Tuesday, April 29, 2008

Widow's Walk

What do you say to a woman who has lost the love of her life? What do you say to a woman who is a widow at 39, with two young children to support? You say, "I'm sorry."

But what do you say to a woman who has lost the love of her life, is a widow at 39, and has two young children to support when she submits her blog for review on a site that consistently and with rapacious glee eviscerates hum-drum blogs with scathing commentary?

You say, "I'm sorry," and you dig in to the review even though all you want to do is give Sandi a big hug and then call your nearest and dearest and tell them you love them because life can be short and sharp.

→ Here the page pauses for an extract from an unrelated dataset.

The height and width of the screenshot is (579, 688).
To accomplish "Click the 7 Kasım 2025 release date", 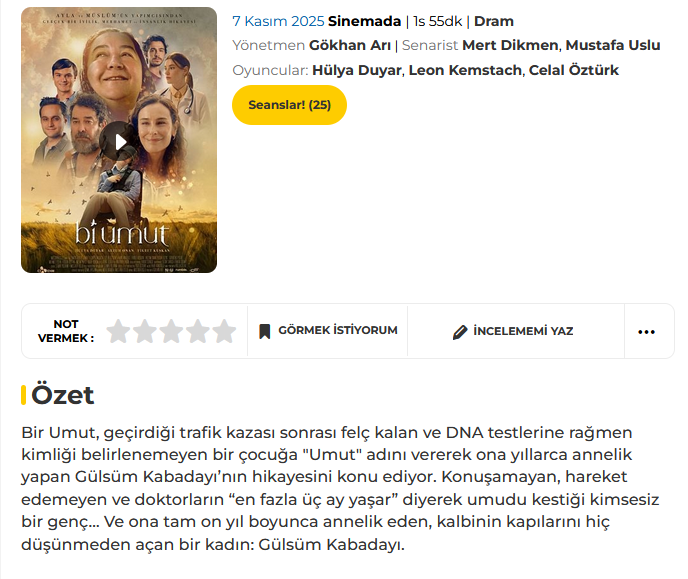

When I saw that my blog to review this week was A Widow for One Year, I choked. Jesus, I said. This one is going to gut me. And I was right. I sat down and read this blog from start to finish. I'm not going to lie to protect Sandi's feelings -- I didn't read the entire thing because the writing was fantastic. It's not. It's raw and unvarnished and personal and sometimes inelegant. But the feeling in the writing, the story of what's happened to Sandi and her family, is, for me, impossible to turn away from. It's engrossing, and heartbreaking, and, unfortunately, more common than I knew.

This is an intensely personal blog that has far-reaching potential. The author has already been profiled in a local paper, and she's writing a book about her experiences. Sandi writes frequently and decently, and she comes across as forthright, ballsy, opinionated, and brave. And she's not afraid to get mad, to cry, to laugh. It's a blog where I care more about the author and her experiences than I do about grammar and engaging narrative and succinct phrasing.

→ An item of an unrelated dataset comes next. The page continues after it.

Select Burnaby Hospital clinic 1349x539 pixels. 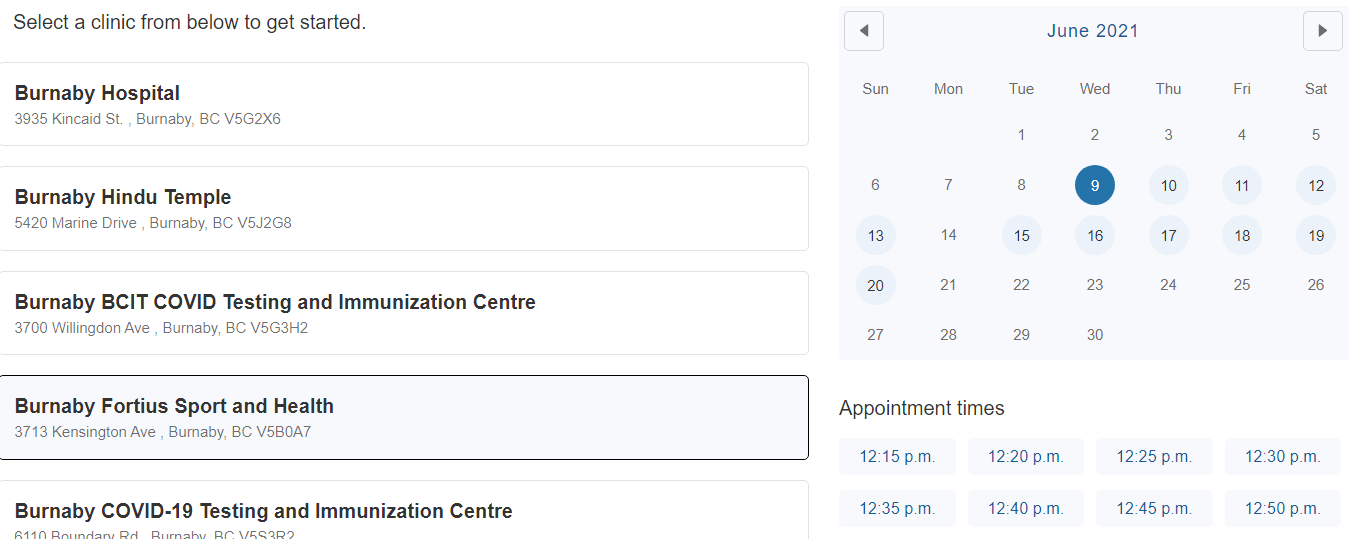[x=403, y=104]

But. Could it be better? Yes. And because she asked for it, here's my advice.

Get a new blog design. Stat. This one is boring, tired, and bland. You have important things to say. You'll be heard more clearly if you provide a little visual interest. Find something clean and engaging with some personality. I also think you really need a blog with some tabs for extra pages. All blogs need an "About" page, but yours especially could benefit. People should have the opportunity to read your story outright. Move those 25 items in the sidebar to that "About" page, too. There's no need for it in the sidebar; it's clutter. Also, it would be great to link a page with resources for pancreatic cancer research, support sites, etc.

What I really like is that you offer up these glimpses of your life with John and your life without John, there's holding on and moving on. These are meaningful, heartbreaking, instructive, and often inspiring. But there's some filler here, too. I hesitate to tell you to get rid of the filler because there's more to you than this grief, this experience of loss, and I like knowing that you, like me, hate the New Kids (maybe they should now be the Approaching Middle Age Losers Who've Peaked and Are Kidding Themselves). But beware of posting just to post.

As to your writing, it's solid if not always evocative or lyrical. But I feel like you have bigger things to worry about, so it didn't matter all that much to me, honestly. I know you can do better at crafting solid posts, but a part of me wonders if that's even the point. This is, after all, a release for you and a place where you can document and detail this year of widowhood (and hopefully further years). I know it's more therapeutic than artistic, at this point. If you're hoping to transcend that barrier, dust off that English degree and get a little more creative, a little more colorful, a little more polished. Right now, though, I understand that getting the thoughts out there is more important than getting them out there wrapped in pretty packaging.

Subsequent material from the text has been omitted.